• Your instructions: Copy the following data word for word, starting at the line that contains "coordinates (189, 85)." and ending at the line that contains "unsaved changes is", with both of those lines included.
★ ★ ★ ★
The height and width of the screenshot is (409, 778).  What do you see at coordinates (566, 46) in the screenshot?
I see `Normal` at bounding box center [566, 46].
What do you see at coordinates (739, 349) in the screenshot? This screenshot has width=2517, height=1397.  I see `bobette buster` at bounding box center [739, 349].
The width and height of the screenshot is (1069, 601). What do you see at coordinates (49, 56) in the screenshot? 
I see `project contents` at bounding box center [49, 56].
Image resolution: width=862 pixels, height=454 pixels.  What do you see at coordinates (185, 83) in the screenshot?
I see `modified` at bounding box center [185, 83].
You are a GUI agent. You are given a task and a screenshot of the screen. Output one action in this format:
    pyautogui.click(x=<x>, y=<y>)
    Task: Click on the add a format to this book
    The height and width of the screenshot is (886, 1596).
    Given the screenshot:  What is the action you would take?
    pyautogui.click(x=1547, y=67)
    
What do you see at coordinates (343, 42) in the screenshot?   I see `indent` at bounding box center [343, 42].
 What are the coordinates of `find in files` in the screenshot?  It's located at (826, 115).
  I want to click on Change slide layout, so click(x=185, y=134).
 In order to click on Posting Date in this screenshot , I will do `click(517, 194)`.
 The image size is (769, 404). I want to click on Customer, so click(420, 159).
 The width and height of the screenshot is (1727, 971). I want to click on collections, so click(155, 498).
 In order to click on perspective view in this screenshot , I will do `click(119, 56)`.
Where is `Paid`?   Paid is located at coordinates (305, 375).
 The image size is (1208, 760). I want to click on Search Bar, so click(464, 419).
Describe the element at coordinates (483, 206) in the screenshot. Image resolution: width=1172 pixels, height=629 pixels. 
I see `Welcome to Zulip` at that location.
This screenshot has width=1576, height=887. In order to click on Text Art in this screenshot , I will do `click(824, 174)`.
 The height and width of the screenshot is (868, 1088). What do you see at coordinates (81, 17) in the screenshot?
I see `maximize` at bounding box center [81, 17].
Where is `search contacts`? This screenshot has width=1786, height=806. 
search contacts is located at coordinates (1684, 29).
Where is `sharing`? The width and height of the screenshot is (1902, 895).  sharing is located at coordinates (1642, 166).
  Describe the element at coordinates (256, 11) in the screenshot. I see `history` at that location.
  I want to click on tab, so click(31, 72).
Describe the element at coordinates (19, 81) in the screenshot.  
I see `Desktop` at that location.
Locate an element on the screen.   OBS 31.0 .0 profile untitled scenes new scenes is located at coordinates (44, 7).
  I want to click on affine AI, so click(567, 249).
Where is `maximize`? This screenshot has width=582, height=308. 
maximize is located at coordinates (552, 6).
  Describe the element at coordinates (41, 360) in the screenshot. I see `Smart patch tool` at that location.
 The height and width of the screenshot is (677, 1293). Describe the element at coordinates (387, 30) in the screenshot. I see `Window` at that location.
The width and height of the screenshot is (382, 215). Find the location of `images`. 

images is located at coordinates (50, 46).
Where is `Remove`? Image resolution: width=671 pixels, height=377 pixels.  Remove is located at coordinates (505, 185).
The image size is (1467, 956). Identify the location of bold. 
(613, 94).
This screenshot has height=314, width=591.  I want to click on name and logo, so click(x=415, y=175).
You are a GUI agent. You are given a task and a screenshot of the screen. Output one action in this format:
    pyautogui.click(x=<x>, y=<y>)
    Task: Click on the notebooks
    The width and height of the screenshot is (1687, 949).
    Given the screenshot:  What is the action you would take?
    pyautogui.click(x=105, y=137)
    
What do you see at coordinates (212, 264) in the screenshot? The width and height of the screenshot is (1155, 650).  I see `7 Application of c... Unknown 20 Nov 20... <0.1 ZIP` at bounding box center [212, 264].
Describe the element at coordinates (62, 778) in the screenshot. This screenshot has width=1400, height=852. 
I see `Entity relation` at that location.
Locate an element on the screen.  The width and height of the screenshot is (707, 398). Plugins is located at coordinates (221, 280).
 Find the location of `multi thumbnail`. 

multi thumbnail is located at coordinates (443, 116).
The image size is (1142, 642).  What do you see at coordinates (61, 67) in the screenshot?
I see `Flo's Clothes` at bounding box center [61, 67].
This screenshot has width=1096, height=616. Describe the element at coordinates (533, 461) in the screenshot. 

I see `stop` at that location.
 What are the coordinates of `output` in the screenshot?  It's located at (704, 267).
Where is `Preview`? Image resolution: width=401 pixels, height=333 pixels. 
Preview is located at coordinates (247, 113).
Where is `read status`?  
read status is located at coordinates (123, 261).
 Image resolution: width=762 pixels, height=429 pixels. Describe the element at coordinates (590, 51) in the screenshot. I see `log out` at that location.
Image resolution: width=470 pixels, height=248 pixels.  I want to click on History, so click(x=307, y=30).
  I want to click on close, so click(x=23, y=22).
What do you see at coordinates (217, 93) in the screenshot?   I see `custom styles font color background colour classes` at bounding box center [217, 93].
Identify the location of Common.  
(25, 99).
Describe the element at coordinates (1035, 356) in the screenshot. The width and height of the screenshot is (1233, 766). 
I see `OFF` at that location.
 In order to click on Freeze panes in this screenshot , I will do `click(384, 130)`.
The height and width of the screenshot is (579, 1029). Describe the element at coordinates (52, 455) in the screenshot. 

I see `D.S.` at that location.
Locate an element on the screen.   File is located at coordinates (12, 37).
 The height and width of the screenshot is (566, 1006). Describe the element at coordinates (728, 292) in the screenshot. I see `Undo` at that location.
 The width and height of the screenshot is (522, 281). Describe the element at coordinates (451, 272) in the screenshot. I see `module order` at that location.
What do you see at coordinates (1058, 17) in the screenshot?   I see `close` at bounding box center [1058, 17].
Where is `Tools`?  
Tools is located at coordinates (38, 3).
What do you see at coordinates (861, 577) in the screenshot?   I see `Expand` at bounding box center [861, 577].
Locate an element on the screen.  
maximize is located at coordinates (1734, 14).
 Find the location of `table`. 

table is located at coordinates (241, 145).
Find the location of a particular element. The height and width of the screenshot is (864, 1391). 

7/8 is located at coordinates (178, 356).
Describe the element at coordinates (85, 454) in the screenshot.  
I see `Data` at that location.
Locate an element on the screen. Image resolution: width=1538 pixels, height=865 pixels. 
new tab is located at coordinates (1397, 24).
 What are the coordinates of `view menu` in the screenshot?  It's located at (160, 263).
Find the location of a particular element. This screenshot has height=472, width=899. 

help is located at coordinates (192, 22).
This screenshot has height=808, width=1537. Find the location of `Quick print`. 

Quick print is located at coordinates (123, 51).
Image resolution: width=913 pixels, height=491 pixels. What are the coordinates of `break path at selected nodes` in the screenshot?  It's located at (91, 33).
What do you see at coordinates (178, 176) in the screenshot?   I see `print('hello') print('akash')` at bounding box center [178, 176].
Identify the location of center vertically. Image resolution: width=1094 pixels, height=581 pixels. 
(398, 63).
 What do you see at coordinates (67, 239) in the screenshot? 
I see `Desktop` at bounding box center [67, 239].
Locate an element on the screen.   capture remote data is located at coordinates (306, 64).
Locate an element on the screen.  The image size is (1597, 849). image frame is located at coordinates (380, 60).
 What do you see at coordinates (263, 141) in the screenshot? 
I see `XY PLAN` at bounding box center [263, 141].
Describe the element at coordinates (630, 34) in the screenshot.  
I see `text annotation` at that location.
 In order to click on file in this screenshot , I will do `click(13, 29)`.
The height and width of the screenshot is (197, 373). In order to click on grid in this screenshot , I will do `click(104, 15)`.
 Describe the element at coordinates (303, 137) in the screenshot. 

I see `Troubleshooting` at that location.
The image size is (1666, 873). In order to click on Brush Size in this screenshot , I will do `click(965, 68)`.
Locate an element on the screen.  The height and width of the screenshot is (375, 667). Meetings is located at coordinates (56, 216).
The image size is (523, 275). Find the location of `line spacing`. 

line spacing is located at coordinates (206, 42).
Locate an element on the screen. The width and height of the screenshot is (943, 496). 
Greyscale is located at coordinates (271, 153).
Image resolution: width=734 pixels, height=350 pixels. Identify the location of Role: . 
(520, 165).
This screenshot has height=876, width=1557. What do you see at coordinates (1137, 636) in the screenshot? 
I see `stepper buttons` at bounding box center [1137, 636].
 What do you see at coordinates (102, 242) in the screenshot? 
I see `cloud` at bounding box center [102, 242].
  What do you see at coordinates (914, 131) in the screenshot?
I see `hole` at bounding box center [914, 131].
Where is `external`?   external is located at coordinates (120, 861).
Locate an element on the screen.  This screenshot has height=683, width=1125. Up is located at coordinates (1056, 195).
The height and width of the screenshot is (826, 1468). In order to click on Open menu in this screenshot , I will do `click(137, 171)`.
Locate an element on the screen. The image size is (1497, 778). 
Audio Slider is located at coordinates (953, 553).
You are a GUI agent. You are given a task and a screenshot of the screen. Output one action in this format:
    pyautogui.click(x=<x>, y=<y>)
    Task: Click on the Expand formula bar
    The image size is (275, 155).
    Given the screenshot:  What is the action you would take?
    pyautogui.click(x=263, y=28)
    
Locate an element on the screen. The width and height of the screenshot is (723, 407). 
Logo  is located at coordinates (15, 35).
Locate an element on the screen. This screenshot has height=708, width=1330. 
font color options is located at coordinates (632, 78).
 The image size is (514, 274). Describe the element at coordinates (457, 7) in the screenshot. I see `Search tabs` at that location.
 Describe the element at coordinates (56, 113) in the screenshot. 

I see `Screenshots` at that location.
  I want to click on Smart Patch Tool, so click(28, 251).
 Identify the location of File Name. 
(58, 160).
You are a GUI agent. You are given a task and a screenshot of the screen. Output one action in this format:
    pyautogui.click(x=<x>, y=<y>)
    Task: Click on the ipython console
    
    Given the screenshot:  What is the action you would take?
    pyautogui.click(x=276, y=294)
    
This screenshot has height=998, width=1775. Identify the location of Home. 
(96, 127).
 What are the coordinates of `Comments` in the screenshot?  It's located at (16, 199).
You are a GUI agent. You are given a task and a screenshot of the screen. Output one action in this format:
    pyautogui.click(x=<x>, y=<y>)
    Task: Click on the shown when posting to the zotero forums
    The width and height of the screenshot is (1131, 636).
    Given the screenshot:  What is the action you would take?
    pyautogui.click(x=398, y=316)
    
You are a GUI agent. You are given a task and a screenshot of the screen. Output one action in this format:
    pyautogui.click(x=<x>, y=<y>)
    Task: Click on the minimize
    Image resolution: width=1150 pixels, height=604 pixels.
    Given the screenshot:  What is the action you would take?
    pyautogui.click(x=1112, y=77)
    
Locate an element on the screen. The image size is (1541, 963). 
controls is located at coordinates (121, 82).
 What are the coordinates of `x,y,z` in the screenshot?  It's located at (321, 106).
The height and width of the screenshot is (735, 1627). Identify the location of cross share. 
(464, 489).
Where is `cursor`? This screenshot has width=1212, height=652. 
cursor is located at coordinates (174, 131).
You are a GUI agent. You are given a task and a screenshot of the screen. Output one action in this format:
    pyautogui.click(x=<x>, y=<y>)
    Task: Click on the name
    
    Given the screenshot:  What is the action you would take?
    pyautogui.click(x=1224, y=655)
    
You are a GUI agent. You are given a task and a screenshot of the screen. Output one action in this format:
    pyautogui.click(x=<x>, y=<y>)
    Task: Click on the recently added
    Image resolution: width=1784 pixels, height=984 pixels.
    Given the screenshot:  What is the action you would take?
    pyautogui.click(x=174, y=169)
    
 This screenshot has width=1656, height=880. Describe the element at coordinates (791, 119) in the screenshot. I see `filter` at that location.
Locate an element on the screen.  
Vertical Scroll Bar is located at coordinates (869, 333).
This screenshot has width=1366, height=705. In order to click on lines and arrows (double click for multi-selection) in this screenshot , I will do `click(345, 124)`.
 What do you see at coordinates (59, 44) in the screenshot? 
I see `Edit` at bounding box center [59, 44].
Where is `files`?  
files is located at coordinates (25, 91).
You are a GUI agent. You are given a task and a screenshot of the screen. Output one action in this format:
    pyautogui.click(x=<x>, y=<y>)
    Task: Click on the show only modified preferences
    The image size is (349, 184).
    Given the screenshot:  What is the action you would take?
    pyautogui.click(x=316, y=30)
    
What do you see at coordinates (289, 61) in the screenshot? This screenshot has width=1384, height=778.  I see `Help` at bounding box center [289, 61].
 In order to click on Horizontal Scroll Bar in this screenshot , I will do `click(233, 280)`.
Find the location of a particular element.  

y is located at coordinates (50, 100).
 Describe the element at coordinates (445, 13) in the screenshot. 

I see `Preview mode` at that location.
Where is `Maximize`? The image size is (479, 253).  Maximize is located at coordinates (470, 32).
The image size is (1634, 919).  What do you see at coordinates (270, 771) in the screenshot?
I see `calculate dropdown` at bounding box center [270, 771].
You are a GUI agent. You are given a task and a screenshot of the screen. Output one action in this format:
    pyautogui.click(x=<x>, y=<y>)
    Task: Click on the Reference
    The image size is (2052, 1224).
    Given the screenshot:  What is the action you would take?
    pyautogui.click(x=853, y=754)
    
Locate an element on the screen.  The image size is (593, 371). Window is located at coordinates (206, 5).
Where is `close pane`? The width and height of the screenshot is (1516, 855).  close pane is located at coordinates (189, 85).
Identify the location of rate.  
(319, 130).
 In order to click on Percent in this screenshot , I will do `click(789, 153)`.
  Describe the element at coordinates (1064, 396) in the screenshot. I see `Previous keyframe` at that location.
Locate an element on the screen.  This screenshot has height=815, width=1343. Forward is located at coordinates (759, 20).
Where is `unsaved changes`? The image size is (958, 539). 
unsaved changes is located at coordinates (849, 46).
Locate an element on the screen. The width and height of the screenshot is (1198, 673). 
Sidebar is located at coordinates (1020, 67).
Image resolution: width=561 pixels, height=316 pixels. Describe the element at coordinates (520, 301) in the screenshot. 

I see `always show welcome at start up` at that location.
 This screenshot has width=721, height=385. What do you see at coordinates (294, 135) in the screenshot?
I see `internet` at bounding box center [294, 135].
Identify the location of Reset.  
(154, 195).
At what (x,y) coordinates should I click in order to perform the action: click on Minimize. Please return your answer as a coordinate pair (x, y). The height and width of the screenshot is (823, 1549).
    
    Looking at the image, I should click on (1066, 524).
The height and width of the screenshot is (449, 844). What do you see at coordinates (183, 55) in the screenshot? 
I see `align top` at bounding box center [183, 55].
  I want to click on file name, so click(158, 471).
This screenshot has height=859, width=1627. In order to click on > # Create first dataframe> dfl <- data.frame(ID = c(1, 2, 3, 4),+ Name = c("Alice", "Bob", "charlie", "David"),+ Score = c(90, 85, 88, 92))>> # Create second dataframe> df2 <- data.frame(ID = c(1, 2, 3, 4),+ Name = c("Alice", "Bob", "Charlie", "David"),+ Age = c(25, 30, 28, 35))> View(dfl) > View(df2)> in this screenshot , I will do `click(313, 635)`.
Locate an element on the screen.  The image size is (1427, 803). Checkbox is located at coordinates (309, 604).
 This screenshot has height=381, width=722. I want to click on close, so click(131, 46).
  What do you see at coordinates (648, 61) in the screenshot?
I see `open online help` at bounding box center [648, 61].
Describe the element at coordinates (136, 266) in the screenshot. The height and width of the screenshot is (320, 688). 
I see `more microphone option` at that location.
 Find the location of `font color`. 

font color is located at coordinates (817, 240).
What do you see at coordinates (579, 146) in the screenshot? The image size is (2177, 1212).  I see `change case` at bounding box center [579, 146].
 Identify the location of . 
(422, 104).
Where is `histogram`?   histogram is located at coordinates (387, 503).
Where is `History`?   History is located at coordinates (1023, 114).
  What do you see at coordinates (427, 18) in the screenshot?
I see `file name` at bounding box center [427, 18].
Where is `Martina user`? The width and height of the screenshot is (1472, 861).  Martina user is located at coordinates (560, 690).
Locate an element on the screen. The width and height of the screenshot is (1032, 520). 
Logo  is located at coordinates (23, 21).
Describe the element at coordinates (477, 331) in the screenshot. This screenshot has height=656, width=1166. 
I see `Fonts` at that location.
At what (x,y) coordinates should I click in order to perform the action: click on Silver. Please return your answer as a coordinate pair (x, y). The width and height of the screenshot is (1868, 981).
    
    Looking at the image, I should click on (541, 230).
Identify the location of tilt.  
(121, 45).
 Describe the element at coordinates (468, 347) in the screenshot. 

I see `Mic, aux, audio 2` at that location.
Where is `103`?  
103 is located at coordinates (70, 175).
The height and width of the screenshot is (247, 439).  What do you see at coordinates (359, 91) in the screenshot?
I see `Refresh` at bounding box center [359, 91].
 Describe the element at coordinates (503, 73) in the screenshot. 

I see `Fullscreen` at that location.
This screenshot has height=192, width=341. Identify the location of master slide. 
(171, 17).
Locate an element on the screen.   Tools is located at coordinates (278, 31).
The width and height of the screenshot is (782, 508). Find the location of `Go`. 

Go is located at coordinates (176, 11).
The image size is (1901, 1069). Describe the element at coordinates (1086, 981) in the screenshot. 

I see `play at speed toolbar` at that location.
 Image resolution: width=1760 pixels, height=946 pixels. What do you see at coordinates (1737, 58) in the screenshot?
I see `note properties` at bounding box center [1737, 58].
★ ★ ★ ★
• Solved problem:
Where is `close pane`? The width and height of the screenshot is (1516, 855).  close pane is located at coordinates (189, 85).
Identify the location of rate.  
(319, 130).
 In order to click on Percent in this screenshot , I will do `click(789, 153)`.
  Describe the element at coordinates (1064, 396) in the screenshot. I see `Previous keyframe` at that location.
Locate an element on the screen.  This screenshot has height=815, width=1343. Forward is located at coordinates (759, 20).
Where is `unsaved changes`? The image size is (958, 539). 
unsaved changes is located at coordinates (849, 46).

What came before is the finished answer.